Responding with its latter day version of Weltpolitik, Russia hopes to stop that at any cost, and it looks like they are achieving it. Western countries and former Eastern Bloc countries are now at loggerheads on numerous issues, from the death penalty in Hungary to political involvement in the judiciary in Poland. Russia has been delighted by the anti-EU backlash that has resulted from what has been portrayed domestically as an attempt to subvert the national governments of EU member states. As the Lithuanian Foreign Minister recently said ‘I know who is gaining. Those who are not happy with our cohesion’.

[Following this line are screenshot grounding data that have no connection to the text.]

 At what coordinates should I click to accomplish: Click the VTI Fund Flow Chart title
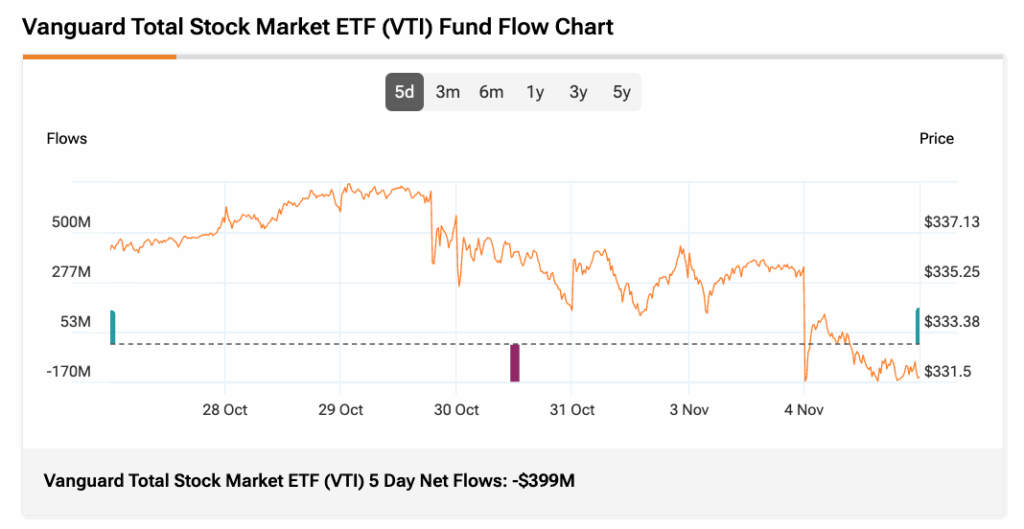click(318, 27)
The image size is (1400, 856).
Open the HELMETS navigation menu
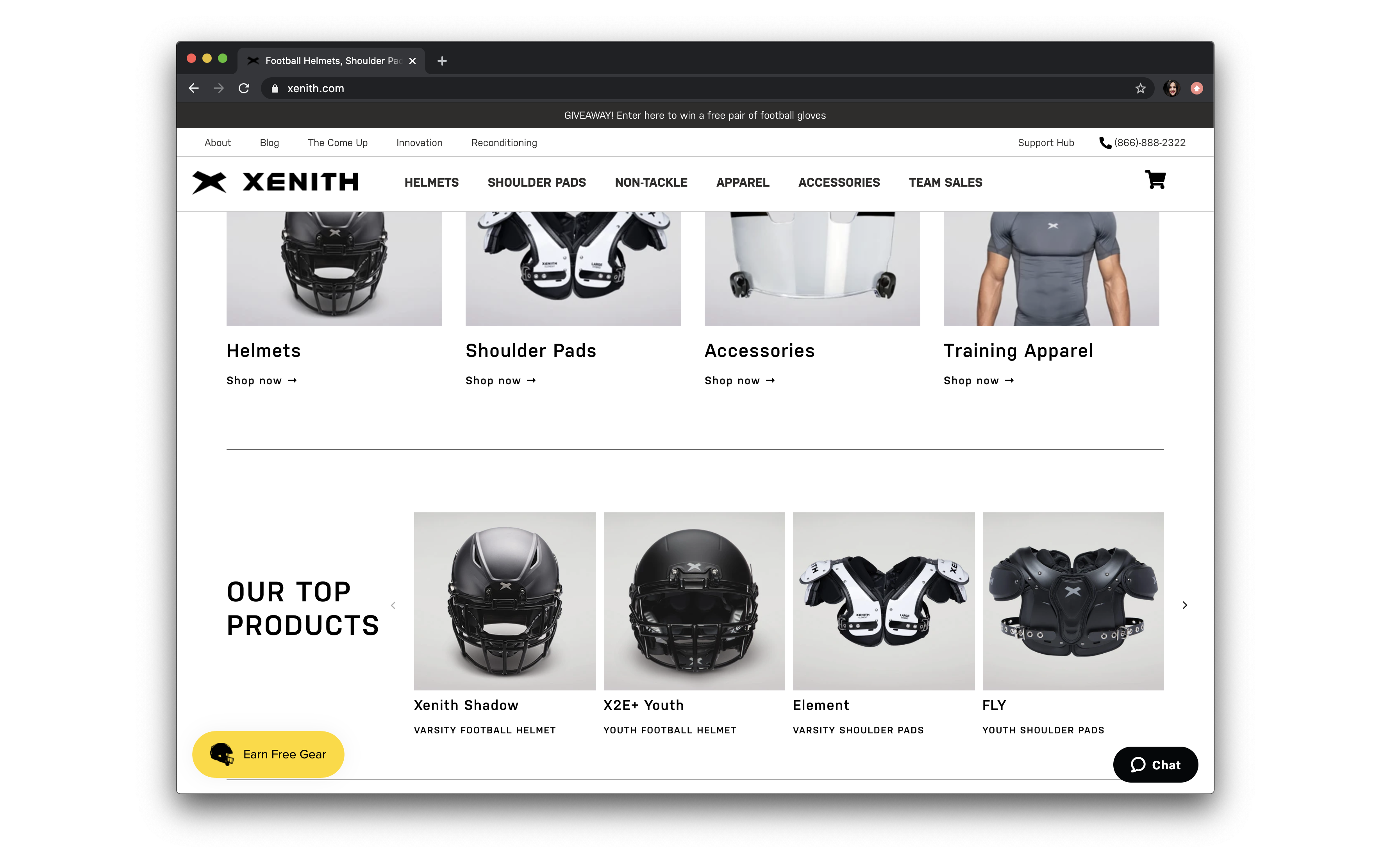431,182
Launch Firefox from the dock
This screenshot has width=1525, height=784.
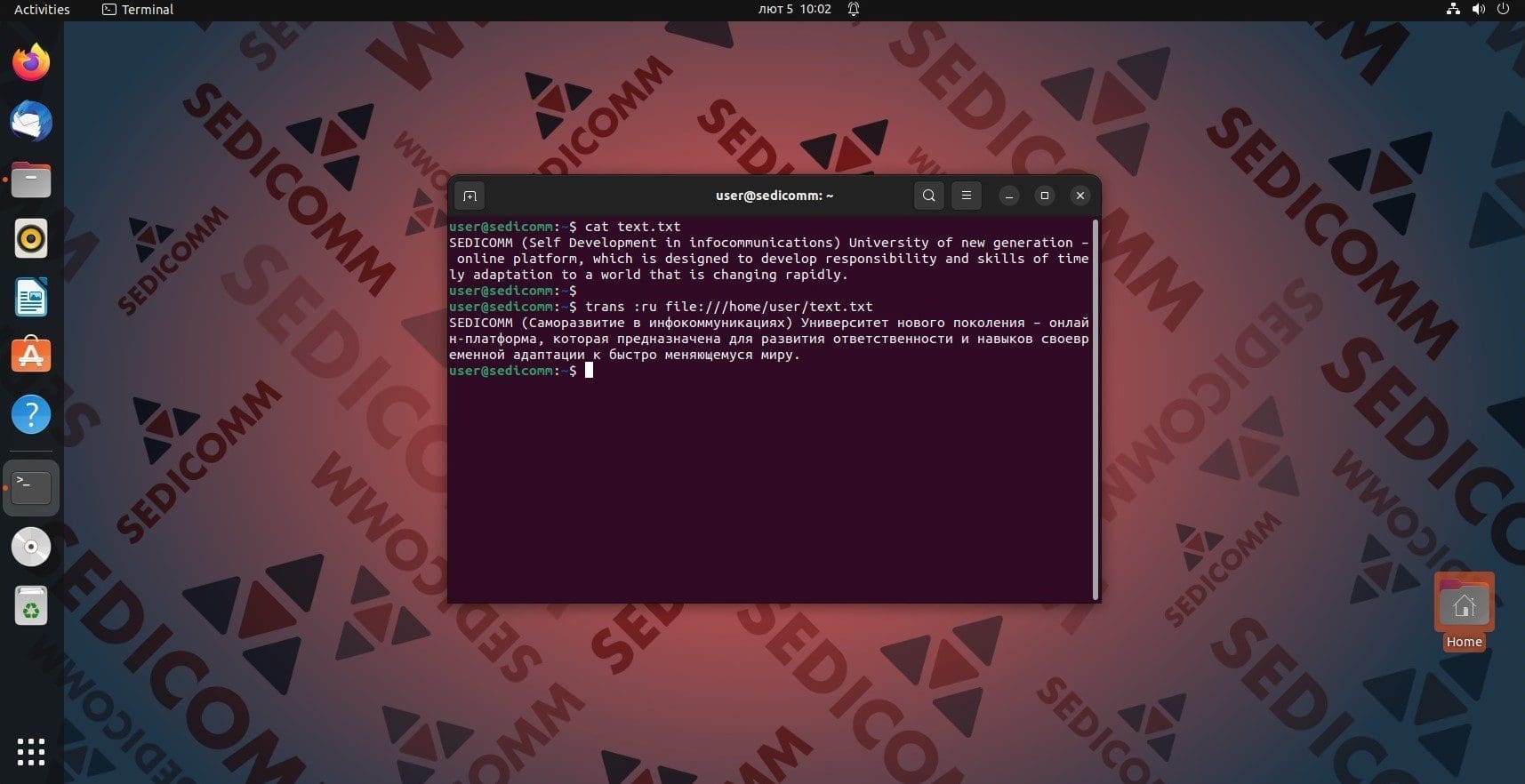(x=31, y=63)
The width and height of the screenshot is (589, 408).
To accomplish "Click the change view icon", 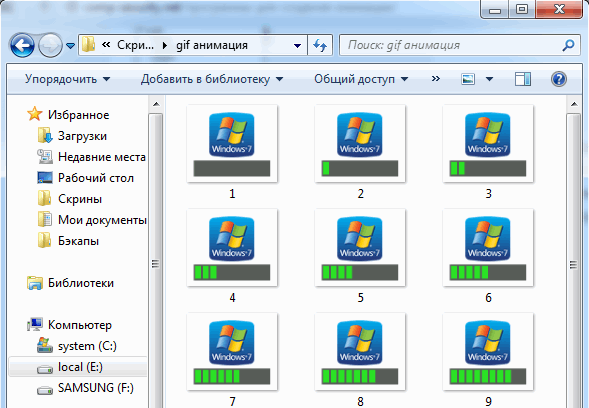I will 468,79.
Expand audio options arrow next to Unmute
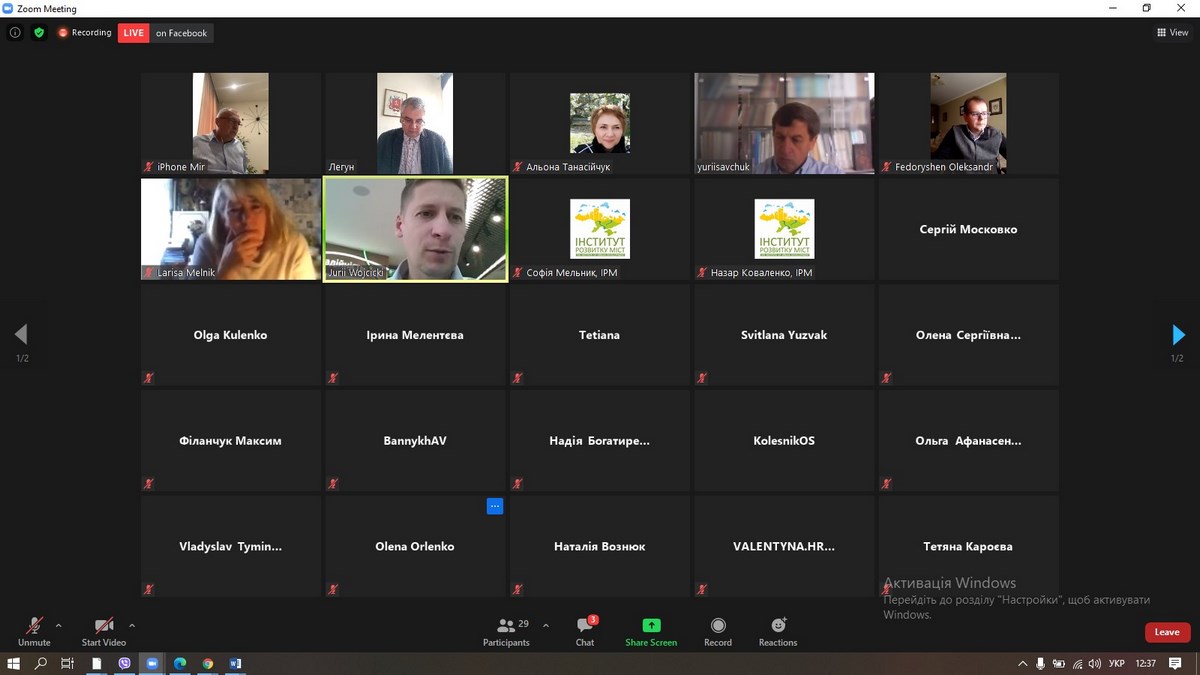Viewport: 1200px width, 675px height. [x=58, y=626]
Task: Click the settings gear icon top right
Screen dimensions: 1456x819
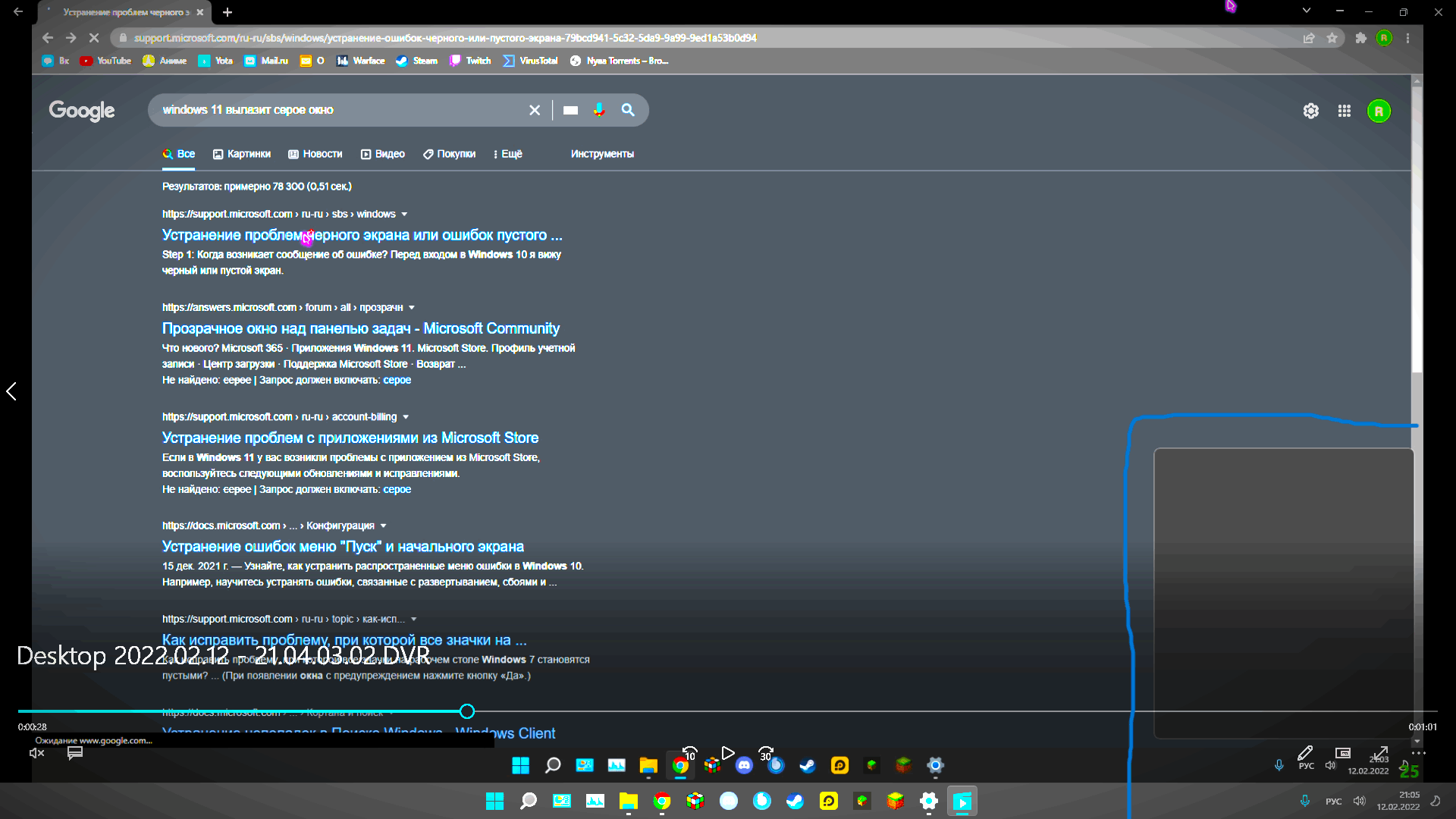Action: pyautogui.click(x=1310, y=111)
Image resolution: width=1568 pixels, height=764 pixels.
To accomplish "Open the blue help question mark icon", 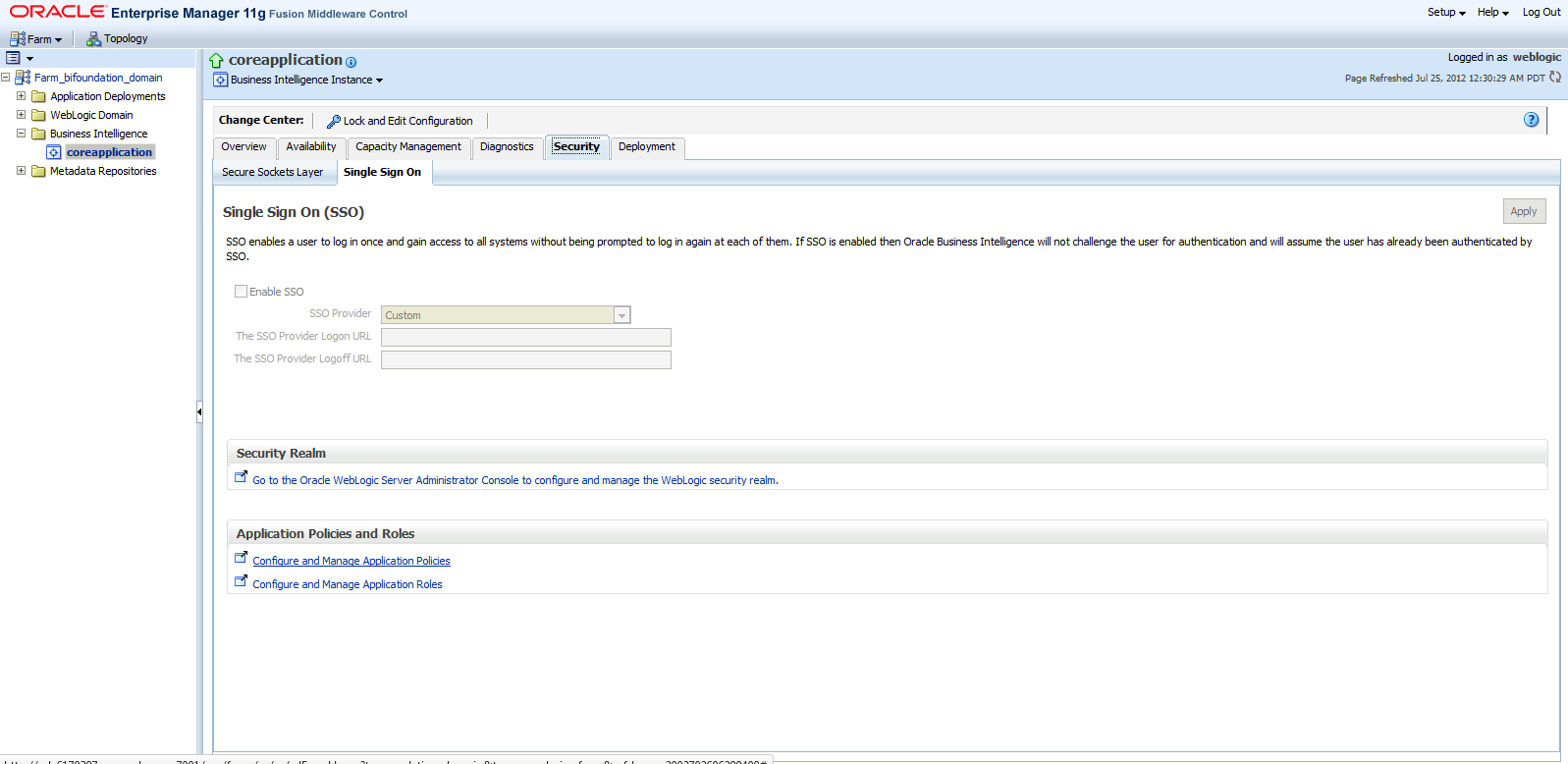I will [x=1531, y=120].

This again brings us back to Brexit. Theresa May’s speech at the Lord Mayor’s Banquet clearly made the link between Russia and its interference with democratic elections. She claimed it wanted to ‘weaponise information’ and its interference was ‘threatening the international order’. She admitted Russia was ‘meddling in elections’ but failed to mention this in connection with one crucial vote, namely the referendum to Leave the European Union last year.
May has set herself up as the champion of an extreme form of Brexit without even questioning how the close victory for Leave was achieved
Yet there is already evidence from Facebook that there was Russian interference with the vote. Although it admitted that from what they know there was at present no evidence of ‘significant co-ordination’. They do imply there were some attempts at least, especially given that they changed their statement quickly from an outright denial of interference.
It is also clear that there is a link between the Russian Internet Research Agency and pro-Brexit relating tweeting during the referendum. Research by City University has highlighted 13,500 ‘sock puppets’ that posted persistent anti-EU messages before the referendum. There is certainly enough evidence to amount to the smoking gun needed for a full judge-led inquiry at least, something some MPs are already calling for.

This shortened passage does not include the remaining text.